The Globalization of Supermax Prisons examines why nine advanced industrialized countries have adopted the supermax prototype, paying particular attention to the economic, social, and political processes that have affected each state. Featuring essays that look at the U.S.-run prisons of Abu Ghraib and Guantanemo, this collection seeks to determine if the American model is the basis for the establishment of these facilities and considers such issues as the support or opposition to the building of a supermax and why opposition efforts failed; the allegation of human rights abuses within these prisons; and the extent to which the decision to build a supermax was influenced by developments in the United States. Additionally, contributors address such domestic matters as the role of crime rates, media sensationalism, and terrorism in each country’s decision to build a supermax prison.
"Jeffrey Ian Ross brings together a wealth of information in an extremely useful and important portrait of global supermax prison proliferation."

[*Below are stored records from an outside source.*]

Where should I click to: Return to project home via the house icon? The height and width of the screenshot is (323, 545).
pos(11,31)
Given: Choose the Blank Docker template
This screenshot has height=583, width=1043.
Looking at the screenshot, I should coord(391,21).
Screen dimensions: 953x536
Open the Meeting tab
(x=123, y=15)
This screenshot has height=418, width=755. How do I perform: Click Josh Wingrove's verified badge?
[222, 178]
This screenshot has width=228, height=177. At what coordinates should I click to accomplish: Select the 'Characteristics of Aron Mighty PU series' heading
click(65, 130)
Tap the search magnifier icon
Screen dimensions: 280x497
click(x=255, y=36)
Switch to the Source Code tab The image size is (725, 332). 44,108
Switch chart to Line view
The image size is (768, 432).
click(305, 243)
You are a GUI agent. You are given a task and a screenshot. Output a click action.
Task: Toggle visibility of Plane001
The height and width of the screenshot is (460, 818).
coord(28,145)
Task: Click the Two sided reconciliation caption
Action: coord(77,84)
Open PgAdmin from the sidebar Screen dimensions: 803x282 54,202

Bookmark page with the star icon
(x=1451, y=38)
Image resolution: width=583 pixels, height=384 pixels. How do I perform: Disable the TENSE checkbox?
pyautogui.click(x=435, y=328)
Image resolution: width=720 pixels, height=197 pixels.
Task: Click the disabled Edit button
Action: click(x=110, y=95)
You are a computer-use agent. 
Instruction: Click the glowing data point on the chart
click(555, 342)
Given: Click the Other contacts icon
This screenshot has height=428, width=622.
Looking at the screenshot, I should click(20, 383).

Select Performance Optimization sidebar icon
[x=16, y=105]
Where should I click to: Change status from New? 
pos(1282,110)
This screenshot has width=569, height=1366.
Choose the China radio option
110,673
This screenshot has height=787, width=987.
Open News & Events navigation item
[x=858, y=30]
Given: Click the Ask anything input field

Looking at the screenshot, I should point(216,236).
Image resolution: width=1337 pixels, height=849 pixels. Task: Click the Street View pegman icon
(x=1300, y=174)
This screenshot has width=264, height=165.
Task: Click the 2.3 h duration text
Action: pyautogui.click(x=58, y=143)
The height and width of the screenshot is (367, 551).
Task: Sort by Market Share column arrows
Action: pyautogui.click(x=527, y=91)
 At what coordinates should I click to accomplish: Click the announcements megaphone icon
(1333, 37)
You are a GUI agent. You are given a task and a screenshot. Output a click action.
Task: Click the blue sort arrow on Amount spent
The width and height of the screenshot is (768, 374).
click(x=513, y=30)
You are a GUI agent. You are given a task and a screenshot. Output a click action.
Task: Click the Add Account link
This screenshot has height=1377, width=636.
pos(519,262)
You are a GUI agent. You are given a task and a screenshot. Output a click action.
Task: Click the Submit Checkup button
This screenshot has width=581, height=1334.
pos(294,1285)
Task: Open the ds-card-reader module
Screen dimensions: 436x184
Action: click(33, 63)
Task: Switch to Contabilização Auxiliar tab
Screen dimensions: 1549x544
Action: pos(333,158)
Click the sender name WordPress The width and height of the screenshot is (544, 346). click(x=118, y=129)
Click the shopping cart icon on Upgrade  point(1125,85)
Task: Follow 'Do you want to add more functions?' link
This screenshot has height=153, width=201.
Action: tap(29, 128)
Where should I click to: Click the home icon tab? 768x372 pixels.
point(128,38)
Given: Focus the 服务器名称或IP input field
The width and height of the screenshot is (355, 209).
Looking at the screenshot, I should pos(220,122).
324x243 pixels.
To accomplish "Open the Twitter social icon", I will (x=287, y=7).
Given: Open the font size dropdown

"An important and timely collection of essays examining the propagation of the American ‘Supermax’ model around the globe. . . . An essential read for researchers, policy makers and concerned citizens alike."
Meet the Author
JEFFREY IAN ROSS is a professor in the School of Criminal Justice and a fellow of the Center for International and Comparative Law at the University of Baltimore. He is the author, coauthor, editor, or coeditor of numerous books, including Beyond Bars: Rejoining Society after Prison, Convict Criminology, and Special Problems in Corrections.